Manage end users
End users are the consumers of your workspace's published Applications. Anyone who connects an AI client to your MCP server, signs into your web app, or grants a workload access to your APIs is an end user. They are not workspace members. See Members vs End Users.
Where to find it
End Users in the admin UI (/end-users). This is the default workspace — it's where you'll spend most of your operational time.
What you can do
- List and search end users by email / username substring.
- Filter by status (
active/suspended). - Open the access inspector to see applications, roles, reachable tools, recent denials, and remediation actions.
- Suspend an end user — every token they hold against any of your Applications immediately fails introspection. Their identity and consents with other tenants are untouched.
- Reactivate a suspended end user.
- Revoke application consent when an OAuth client should stop silently reusing a remembered grant.
End-user lifecycle
End users are created lazily. The first time someone consents to one of your Applications, AuthSec creates an end-user state row with status='active' and starts tracking relevant access activity. You do not invite end users; they self-onboard through OAuth.
End-user fields
| Field | Description |
|---|---|
| User | Email / username (from the underlying identity record) |
| Status | active or suspended |
| Applications | Number of applications this user can access |
| Risk / access summary | Role, labels, and notable exposure for the user |
| Last relevant activity | Last activity or recent denial that helps troubleshooting |
Plan tier and roles
Setting plan_tier='pro' does not automatically grant Pro-tier permissions. Phase E ships a plan-to-role mapping policy that reconciles role_bindings whenever a tier changes. For Phase A you can manually bind plan-tier roles via Authz → Assignments with the user as subject.

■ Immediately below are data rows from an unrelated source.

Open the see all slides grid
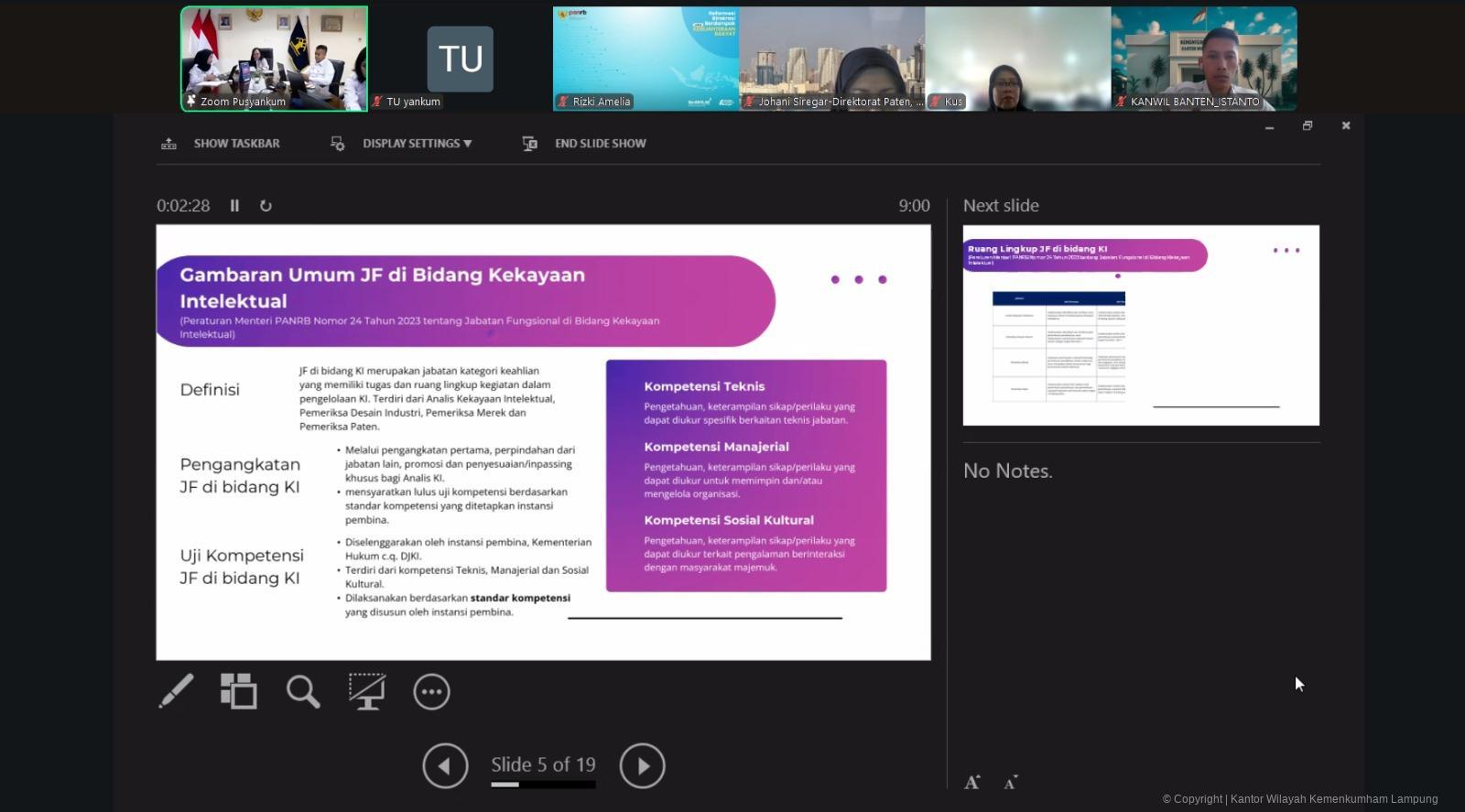This screenshot has width=1465, height=812. pyautogui.click(x=239, y=691)
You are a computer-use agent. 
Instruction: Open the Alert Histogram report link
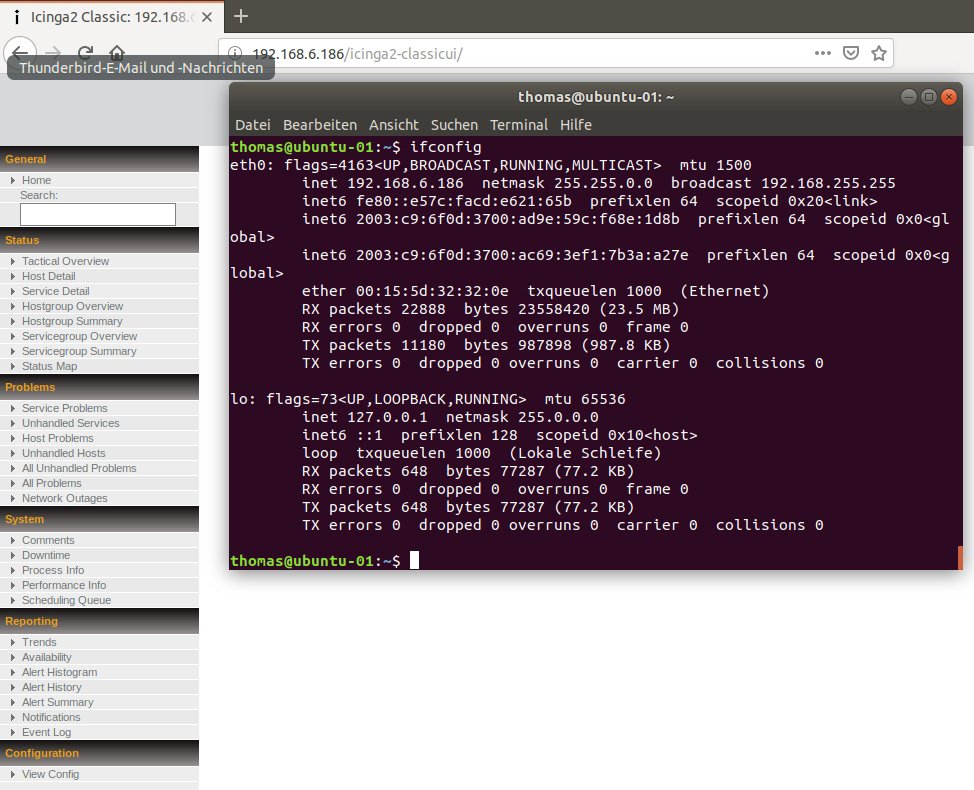tap(59, 672)
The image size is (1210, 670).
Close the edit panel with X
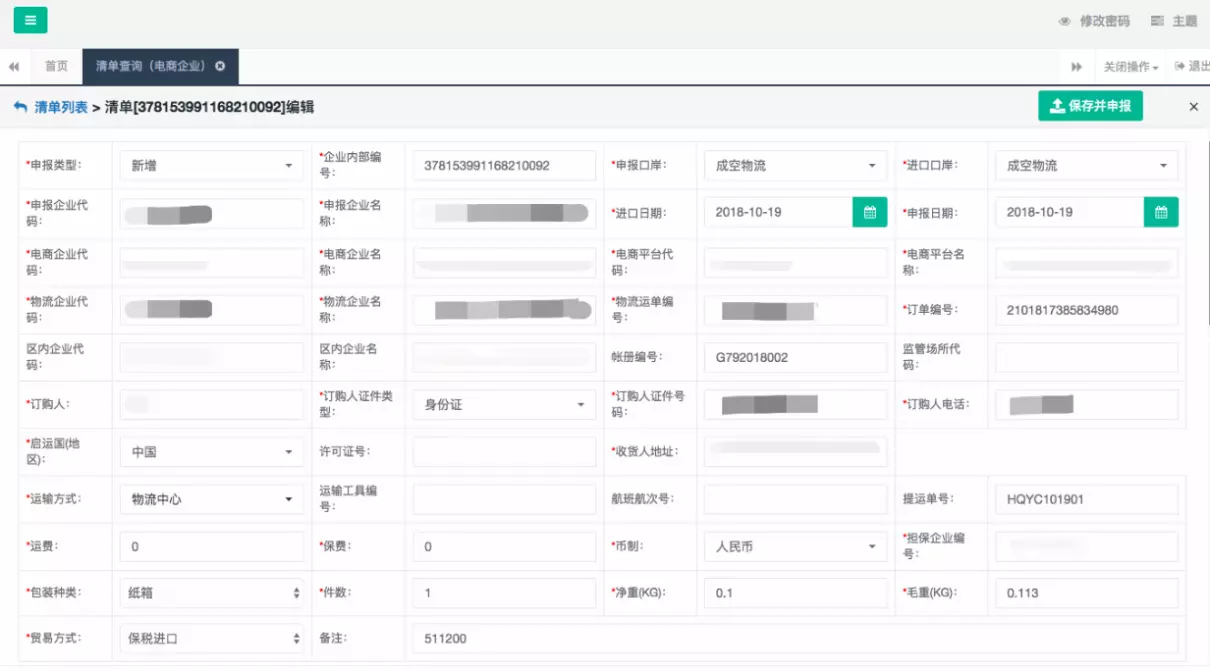[x=1193, y=107]
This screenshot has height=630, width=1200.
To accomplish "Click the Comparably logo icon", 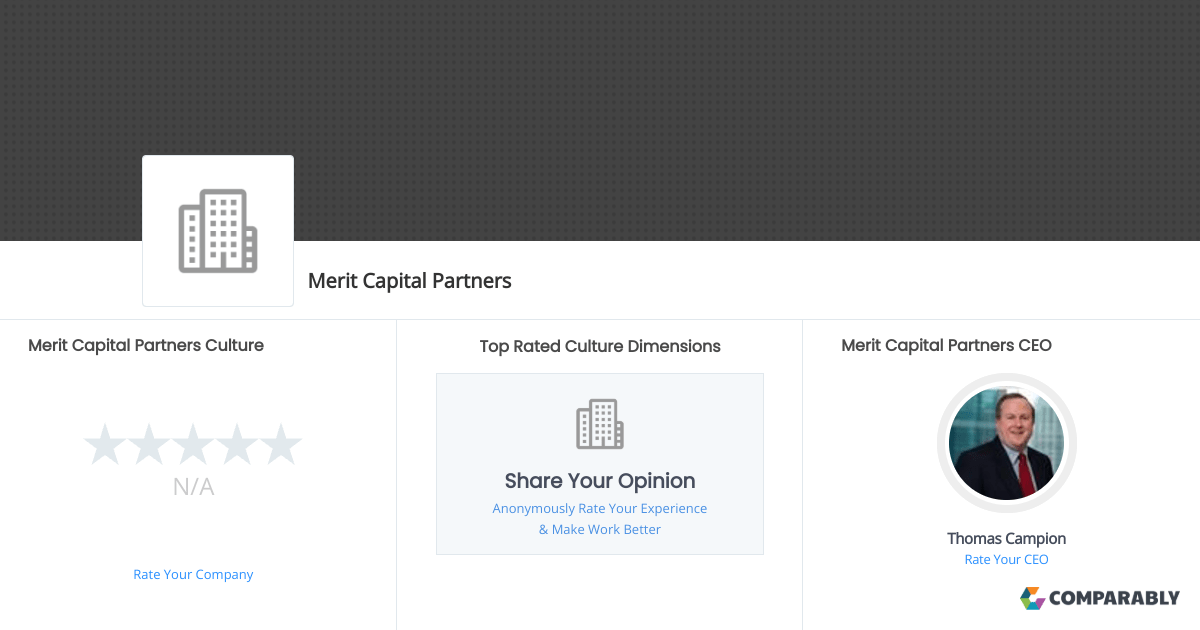I will click(1032, 598).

Suspending end users vs deleting
Suspend when you want to block access reversibly (abuse, payment issues, security investigation). Their consents, tokens, and audit history are preserved.

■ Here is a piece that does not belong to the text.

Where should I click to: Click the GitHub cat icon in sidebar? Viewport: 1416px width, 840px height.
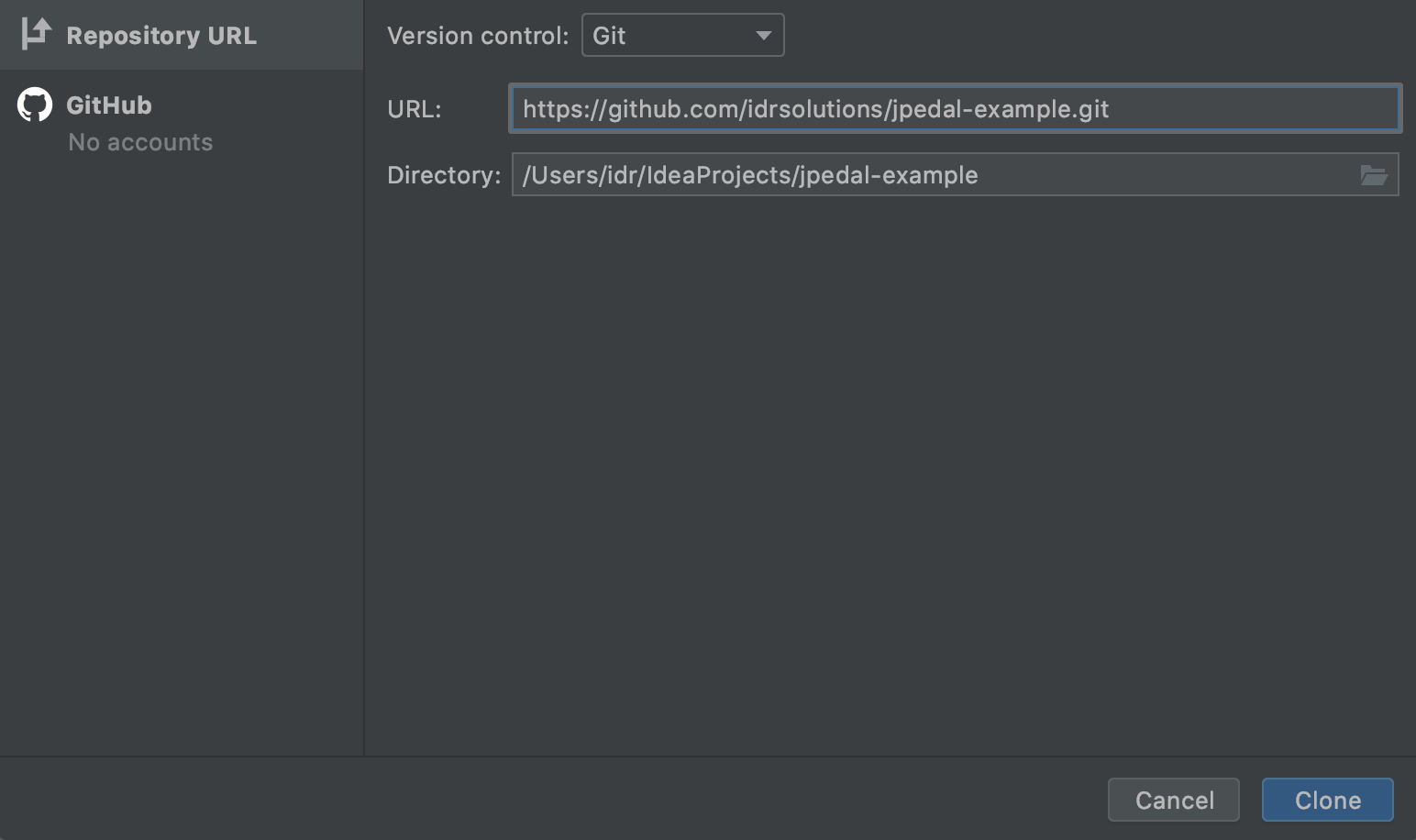(34, 104)
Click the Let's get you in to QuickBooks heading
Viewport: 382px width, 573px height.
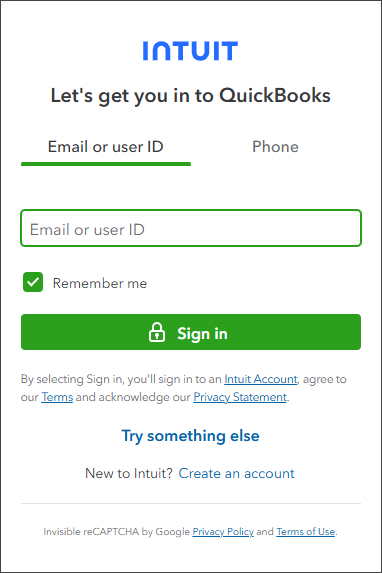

Hard delete of an end user identity is a v3 / GDPR feature handled by /v2/me/delete. In Phase A, suspended is the only state you should use.
API reference
| Method | Path | Purpose |
|---|---|---|
GET | /uflow/v2/tenants/:tenant_id/end-users | List (filters: status, plan_tier, q) |
GET | /uflow/v2/tenants/:tenant_id/end-users/:user_id | Get one |
PATCH | /uflow/v2/tenants/:tenant_id/end-users/:user_id | Update status / plan_tier / rate_limit_override |
POST | /uflow/v2/tenants/:tenant_id/end-users/:user_id/suspend | Convenience: suspend with reason |
POST | /uflow/v2/tenants/:tenant_id/end-users/:user_id/reactivate | Convenience: reactivate |
Bulk operations
Phase A ships single-user actions only. Bulk suspend / bulk plan change / CSV export land in Phase B alongside the tool policy editor.